◆ EXERCISE DESCRIPTION
Copy the records between the lines holding "You are a GUI" and "The image size is (503, 410). [477, 7]", inclusive, swapping "description text" for "caption" and leaving all else unchanged.

Raw records
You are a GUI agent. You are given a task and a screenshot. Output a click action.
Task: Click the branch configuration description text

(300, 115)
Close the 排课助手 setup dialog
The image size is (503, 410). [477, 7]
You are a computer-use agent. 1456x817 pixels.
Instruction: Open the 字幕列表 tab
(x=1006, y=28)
* * *
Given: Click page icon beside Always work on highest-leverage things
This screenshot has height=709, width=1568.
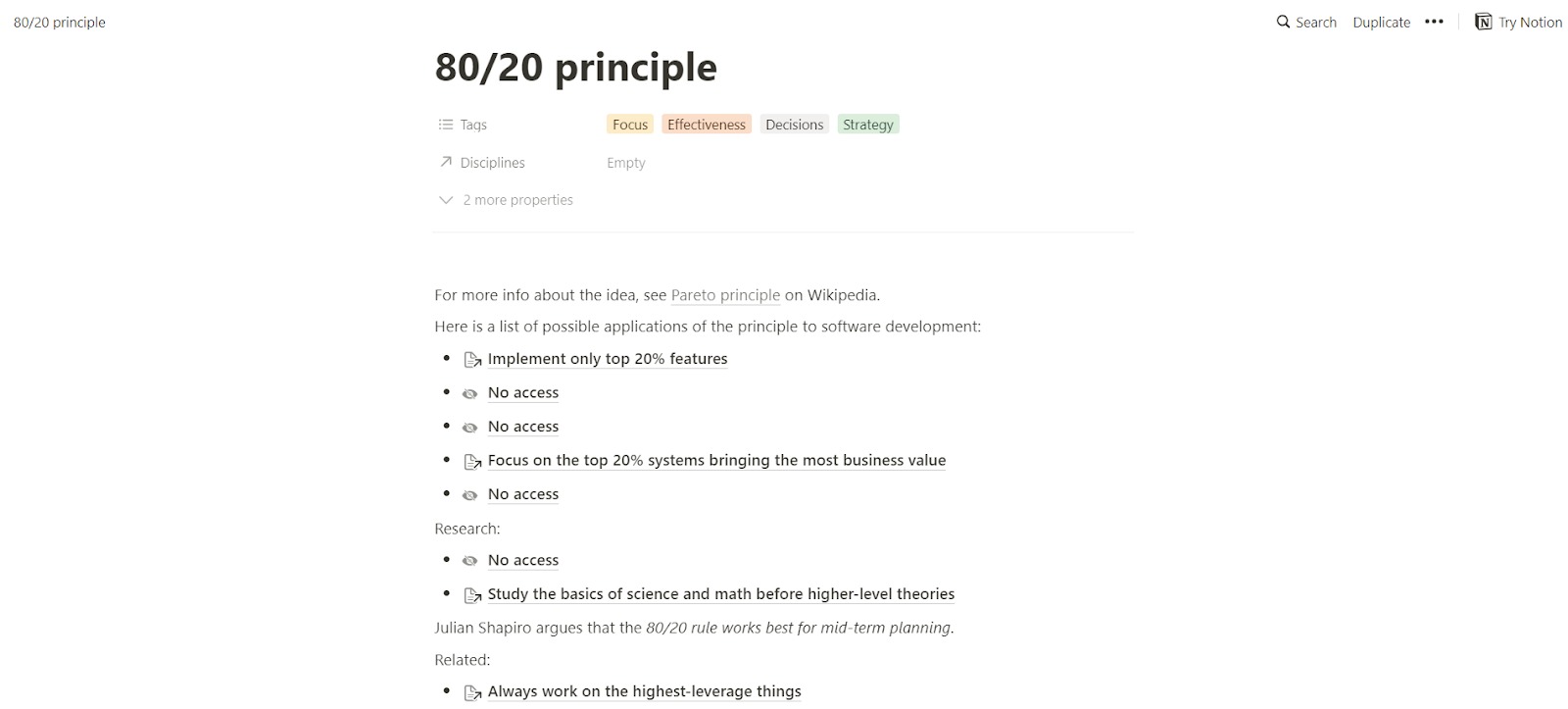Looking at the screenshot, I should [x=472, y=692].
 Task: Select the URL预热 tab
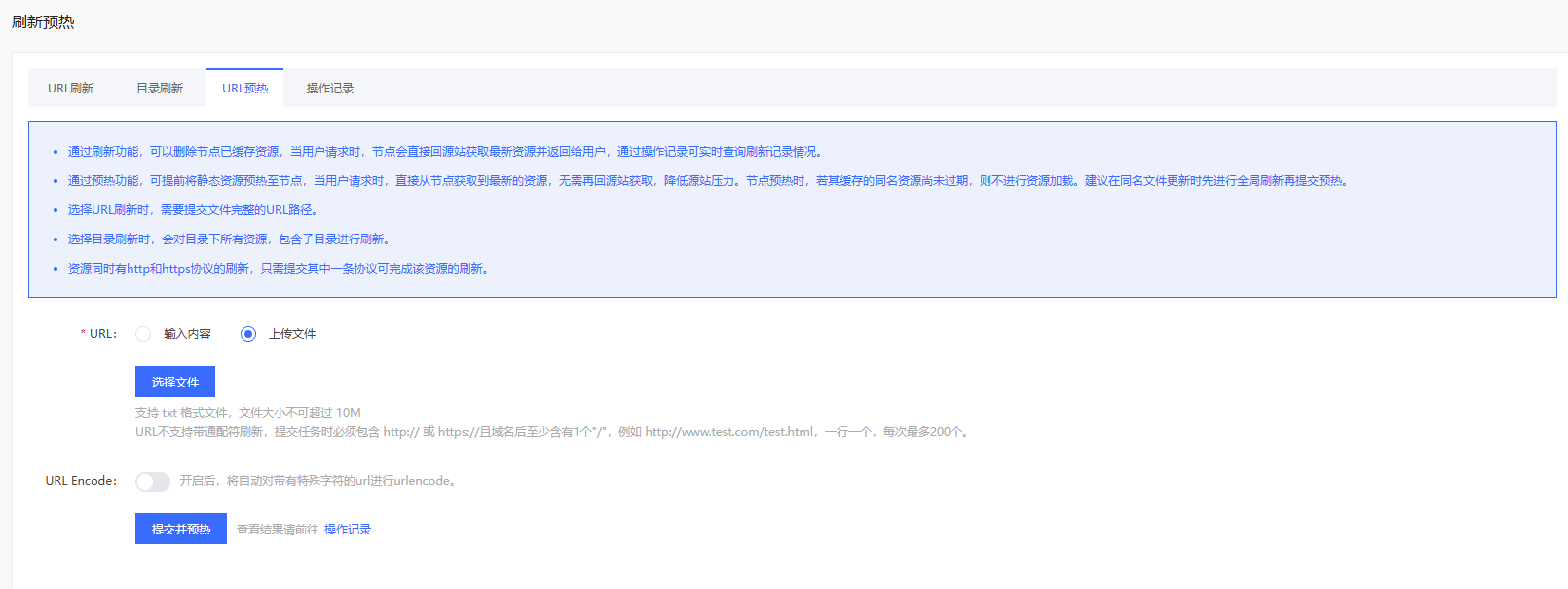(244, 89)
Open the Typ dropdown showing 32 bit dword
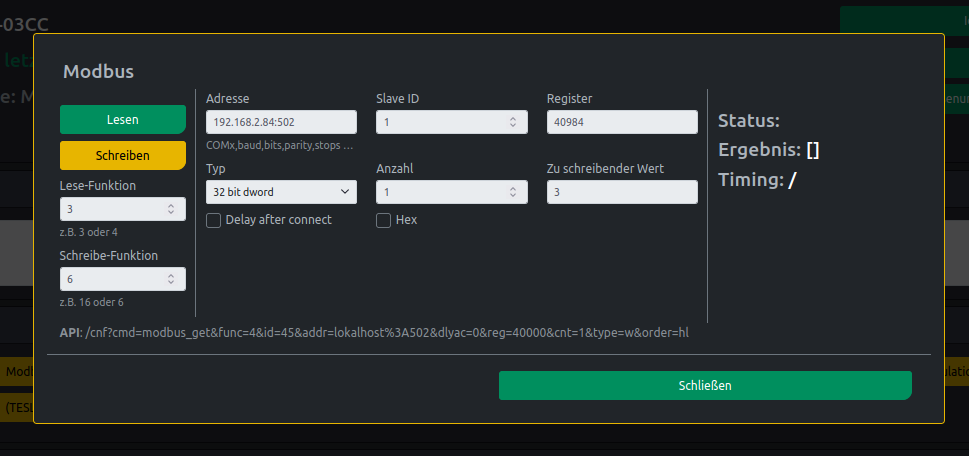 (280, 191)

◆ SOLVED EXERCISE
You are a GUI agent. You are given a task and a screenshot. Output a click action.
Task: Click the branch configuration caption

(300, 115)
Close the 排课助手 setup dialog
The image size is (503, 410). [477, 7]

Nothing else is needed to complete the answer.